A stretch of the entries below is to be set down exactly, running from the line with "Entertainment (28, 2184)" through the line with "Pop (109, 2474)", both included, and no other line.

+++ RECORDS +++

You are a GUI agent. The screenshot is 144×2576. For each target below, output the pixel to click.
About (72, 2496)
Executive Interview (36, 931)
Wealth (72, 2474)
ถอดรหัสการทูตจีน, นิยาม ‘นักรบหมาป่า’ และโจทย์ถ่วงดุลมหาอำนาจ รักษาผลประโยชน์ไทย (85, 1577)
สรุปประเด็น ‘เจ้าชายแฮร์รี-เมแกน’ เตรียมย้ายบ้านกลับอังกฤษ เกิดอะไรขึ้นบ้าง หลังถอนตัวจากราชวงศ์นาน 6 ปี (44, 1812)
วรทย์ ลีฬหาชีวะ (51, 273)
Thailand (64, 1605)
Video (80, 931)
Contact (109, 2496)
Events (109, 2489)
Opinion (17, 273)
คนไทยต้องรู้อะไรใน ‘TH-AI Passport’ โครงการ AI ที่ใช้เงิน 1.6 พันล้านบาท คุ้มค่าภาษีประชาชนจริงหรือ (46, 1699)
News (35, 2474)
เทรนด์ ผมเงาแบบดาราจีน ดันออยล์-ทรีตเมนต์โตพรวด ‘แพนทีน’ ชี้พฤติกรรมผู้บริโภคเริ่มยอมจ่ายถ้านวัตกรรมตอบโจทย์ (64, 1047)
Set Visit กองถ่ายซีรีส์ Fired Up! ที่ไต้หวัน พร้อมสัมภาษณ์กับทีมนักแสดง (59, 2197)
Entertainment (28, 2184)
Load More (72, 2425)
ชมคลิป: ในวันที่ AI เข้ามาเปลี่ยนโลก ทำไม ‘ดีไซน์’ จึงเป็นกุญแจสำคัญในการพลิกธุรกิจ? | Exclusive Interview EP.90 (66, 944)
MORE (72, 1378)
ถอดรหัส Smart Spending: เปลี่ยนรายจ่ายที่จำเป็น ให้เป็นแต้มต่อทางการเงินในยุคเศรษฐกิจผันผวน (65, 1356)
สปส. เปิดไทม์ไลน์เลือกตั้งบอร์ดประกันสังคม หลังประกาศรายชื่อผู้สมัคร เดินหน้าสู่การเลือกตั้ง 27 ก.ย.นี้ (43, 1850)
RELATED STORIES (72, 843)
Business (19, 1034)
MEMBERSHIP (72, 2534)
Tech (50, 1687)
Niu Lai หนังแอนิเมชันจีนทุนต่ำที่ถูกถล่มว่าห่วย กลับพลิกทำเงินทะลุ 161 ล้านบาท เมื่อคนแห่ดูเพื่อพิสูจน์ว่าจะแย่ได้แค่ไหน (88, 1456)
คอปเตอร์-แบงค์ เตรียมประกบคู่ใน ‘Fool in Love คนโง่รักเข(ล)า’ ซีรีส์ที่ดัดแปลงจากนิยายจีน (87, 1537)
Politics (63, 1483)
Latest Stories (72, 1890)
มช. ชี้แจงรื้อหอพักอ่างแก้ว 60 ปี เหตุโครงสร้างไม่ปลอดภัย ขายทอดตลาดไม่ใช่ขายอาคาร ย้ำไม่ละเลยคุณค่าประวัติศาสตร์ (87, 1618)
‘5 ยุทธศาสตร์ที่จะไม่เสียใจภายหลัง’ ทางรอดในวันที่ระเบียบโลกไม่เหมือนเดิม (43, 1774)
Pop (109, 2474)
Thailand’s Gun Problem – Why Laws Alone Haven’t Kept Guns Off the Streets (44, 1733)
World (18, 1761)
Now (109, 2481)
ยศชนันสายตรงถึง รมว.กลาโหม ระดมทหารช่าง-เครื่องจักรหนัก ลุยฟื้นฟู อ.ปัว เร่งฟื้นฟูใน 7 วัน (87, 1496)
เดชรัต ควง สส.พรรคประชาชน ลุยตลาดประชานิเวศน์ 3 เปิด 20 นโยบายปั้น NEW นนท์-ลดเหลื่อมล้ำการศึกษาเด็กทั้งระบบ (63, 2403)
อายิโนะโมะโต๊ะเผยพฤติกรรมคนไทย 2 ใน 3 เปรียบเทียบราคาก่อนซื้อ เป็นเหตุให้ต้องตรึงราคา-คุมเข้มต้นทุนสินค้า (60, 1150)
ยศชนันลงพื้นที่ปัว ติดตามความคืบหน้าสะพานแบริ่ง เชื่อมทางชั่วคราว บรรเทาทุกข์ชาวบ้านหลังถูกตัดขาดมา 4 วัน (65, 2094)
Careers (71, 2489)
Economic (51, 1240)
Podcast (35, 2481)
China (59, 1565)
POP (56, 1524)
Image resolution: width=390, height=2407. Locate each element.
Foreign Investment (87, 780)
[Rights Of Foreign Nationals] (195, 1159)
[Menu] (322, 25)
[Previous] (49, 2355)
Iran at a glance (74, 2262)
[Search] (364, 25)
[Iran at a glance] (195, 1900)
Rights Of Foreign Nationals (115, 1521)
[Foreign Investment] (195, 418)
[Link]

+++
+++ RECORDS +++

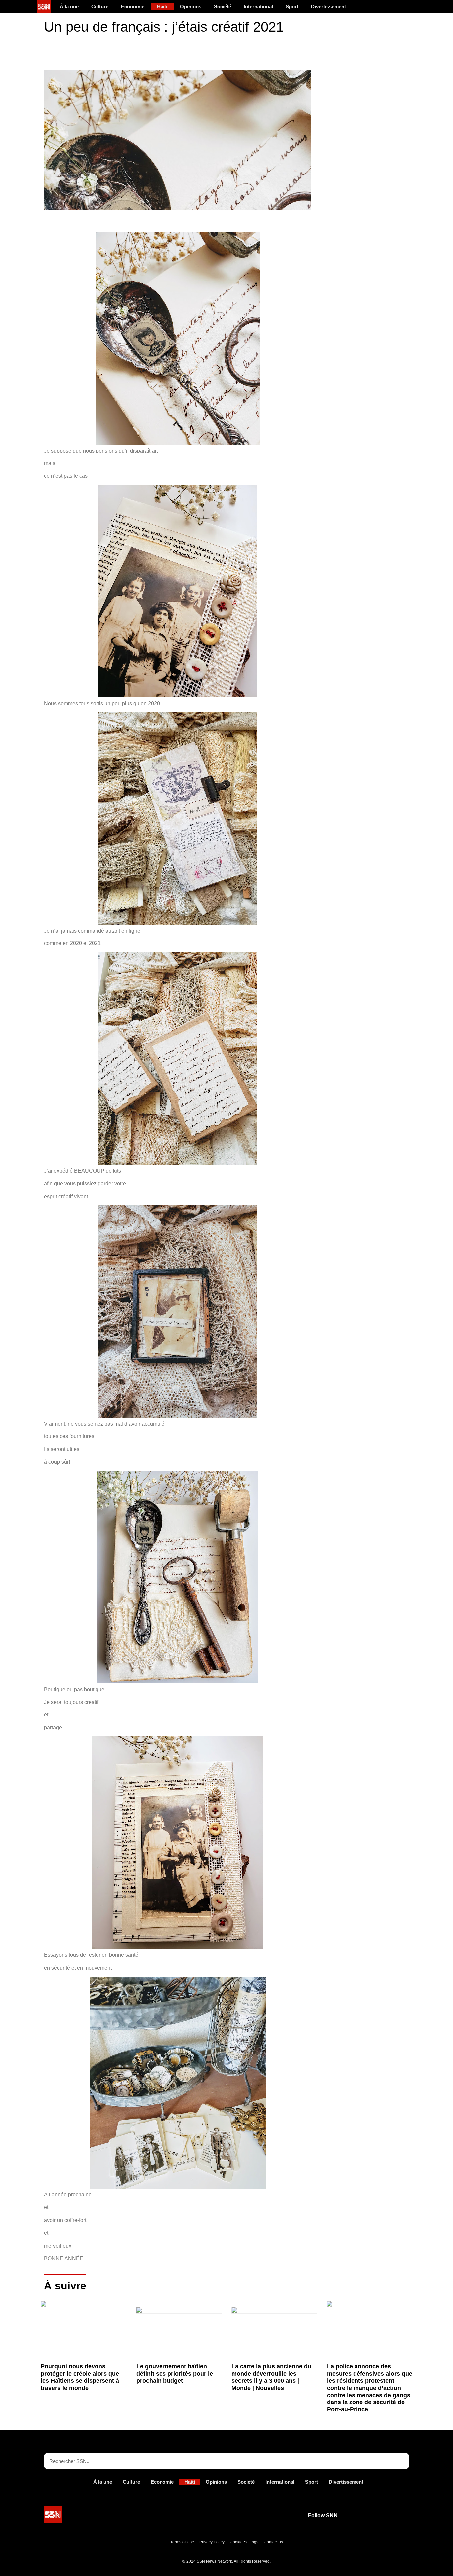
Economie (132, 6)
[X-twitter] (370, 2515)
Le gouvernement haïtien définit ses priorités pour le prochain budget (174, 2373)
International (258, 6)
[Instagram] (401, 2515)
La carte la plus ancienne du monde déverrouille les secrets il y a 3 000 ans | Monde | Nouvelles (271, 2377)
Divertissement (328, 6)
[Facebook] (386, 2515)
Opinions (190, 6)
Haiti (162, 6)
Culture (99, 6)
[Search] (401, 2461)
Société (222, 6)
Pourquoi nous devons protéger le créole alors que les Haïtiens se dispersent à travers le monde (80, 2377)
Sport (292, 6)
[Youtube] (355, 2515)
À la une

+++

WRITTEN RESPONSE.
Entertainment (28, 2184)
Load More (72, 2425)
ชมคลิป: ในวันที่ AI เข้ามาเปลี่ยนโลก ทำไม ‘ดีไซน์’ จึงเป็นกุญแจสำคัญในการพลิกธุรกิจ? | Exclusive Interview EP.90 (66, 944)
MORE (72, 1378)
ถอดรหัส Smart Spending: เปลี่ยนรายจ่ายที่จำเป็น ให้เป็นแต้มต่อทางการเงินในยุคเศรษฐกิจผันผวน (65, 1356)
สปส. เปิดไทม์ไลน์เลือกตั้งบอร์ดประกันสังคม หลังประกาศรายชื่อผู้สมัคร เดินหน้าสู่การเลือกตั้ง 27 ก.ย.นี้ (43, 1850)
RELATED STORIES (72, 843)
Business (19, 1034)
MEMBERSHIP (72, 2534)
Tech (50, 1687)
Niu Lai หนังแอนิเมชันจีนทุนต่ำที่ถูกถล่มว่าห่วย กลับพลิกทำเงินทะลุ 161 ล้านบาท เมื่อคนแห่ดูเพื่อพิสูจน์ว่าจะแย่ได้แค่ไหน (88, 1456)
คอปเตอร์-แบงค์ เตรียมประกบคู่ใน ‘Fool in Love คนโง่รักเข(ล)า’ ซีรีส์ที่ดัดแปลงจากนิยายจีน (87, 1537)
Politics (63, 1483)
Latest Stories (72, 1890)
มช. ชี้แจงรื้อหอพักอ่างแก้ว 60 ปี เหตุโครงสร้างไม่ปลอดภัย ขายทอดตลาดไม่ใช่ขายอาคาร ย้ำไม่ละเลยคุณค่าประวัติศาสตร์ (87, 1618)
‘5 ยุทธศาสตร์ที่จะไม่เสียใจภายหลัง’ ทางรอดในวันที่ระเบียบโลกไม่เหมือนเดิม (43, 1774)
Pop (109, 2474)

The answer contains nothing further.